FAQ: Running Jobs
This section describes how to run parallel jobs.
- Which batch system is used on HECToR?
- Which application should I use to load and execute my program on the compute nodes?
- How do I submit jobs?
- How many jobs can I queue/run at once?
- Why does PBS not run my script?
- How do I specify the number of processors on which my job should run?
- How do I ask for a single process per processor?
- How do I find out which queues are available on the system?
- Can I see which nodes my job is running on?
- 12 hours and 65,536 cores is not enough for my job. How can I use more?
- How can I control the placement of scratch (/tmp) files at runtime?
- My job re-ran automatically after a system restart - how can I stop this happening?
- Q. Which batch system is used on HECToR?
-
A. HECToR uses the Portable Batch System (PBS).

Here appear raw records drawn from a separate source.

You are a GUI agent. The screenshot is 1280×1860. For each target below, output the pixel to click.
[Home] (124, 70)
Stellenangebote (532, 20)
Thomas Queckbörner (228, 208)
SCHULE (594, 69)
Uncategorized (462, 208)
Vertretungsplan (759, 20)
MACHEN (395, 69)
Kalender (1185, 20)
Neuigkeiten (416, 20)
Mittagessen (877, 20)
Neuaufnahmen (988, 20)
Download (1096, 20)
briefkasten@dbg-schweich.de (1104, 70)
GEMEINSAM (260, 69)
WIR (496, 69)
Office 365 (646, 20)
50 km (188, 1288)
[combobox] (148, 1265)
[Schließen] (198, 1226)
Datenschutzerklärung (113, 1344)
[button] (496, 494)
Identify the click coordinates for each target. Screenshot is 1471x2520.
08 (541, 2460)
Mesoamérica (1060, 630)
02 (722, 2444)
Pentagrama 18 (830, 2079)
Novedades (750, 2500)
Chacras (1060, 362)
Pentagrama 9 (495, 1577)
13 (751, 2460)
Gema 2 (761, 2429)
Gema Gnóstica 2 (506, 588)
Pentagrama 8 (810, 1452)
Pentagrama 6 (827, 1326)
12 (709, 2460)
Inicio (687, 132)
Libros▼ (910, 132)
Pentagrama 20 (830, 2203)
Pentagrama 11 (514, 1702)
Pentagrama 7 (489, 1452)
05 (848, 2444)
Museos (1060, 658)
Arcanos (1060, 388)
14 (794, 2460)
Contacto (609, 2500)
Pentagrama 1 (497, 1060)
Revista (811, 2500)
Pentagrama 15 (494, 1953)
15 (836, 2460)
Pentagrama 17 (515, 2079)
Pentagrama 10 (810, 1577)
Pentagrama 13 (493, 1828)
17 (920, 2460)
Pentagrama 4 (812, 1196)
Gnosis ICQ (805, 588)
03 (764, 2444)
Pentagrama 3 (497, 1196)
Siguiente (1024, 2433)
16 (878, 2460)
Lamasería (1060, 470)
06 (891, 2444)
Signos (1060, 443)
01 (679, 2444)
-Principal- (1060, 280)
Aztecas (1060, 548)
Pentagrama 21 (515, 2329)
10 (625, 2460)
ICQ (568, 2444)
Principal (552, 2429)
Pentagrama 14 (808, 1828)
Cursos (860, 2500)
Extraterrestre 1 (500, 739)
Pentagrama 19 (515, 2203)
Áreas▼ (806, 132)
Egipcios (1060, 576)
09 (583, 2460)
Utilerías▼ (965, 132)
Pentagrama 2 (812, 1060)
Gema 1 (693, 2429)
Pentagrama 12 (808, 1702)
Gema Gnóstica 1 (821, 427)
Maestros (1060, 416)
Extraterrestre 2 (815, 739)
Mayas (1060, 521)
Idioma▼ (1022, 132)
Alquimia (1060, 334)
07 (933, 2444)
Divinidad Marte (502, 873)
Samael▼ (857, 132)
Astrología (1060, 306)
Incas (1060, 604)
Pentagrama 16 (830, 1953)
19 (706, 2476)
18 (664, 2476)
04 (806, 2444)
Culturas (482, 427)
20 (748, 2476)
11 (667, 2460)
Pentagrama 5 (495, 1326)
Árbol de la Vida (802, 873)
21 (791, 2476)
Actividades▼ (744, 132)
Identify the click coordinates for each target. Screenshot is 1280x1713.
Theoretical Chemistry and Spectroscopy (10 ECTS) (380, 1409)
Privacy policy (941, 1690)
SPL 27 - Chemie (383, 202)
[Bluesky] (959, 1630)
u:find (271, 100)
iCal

- Q. Which application should I use to load and execute my program on the compute nodes?
-
A. On Compute Node Linux, you should use
aprun
. - Q. How do I submit jobs?
-
A. The command
qsub
may be used to submit a PBS job, usually from a script but possibly from standard input. Scripts can be written in Linux shells such as bash or sh, as well as Perl, etc.A PBS job script consists of:
- shell specification;
- any PBS directives;
- your tasks: programs, commands or applications;
Here is an example of a script that: sets the shell to
/bin/bash
; names the job "Weather1"; limits the run time of the job to one wall hour; and then runs the executable./weathersim
:#!/bin/bash --login #PBS -N Weather1 #PBS -l mppwidth=4096 #PBS -l mppnppn=32 #PBS -l walltime=1:00:00 #PBS -A budget cd $PBS_O_WORKDIR aprun -n 384 -N 24 ./weathersim
Always make sure that the first line of your PBS script contains a shell interpreter, e.g.
#!/bin/bash --login
. Leaving this out may cause basic error messages (such as reading past the EOF, trying to access out of array bounds) to be suppressed from your output file. The--login
option is needed to usemodule
commands within a submission script (see the Environment FAQ Section). - Q. How many jobs can I queue/run at once?
-
As specified in the HECToR Code of Conduct you can have a maximum of 4 jobs running in any one queue at any time and a maximum of 8 jobs running simultaneously on the entire machine. You should have no more than 8 jobs in the HECToR queues at any one time (running, queued or held).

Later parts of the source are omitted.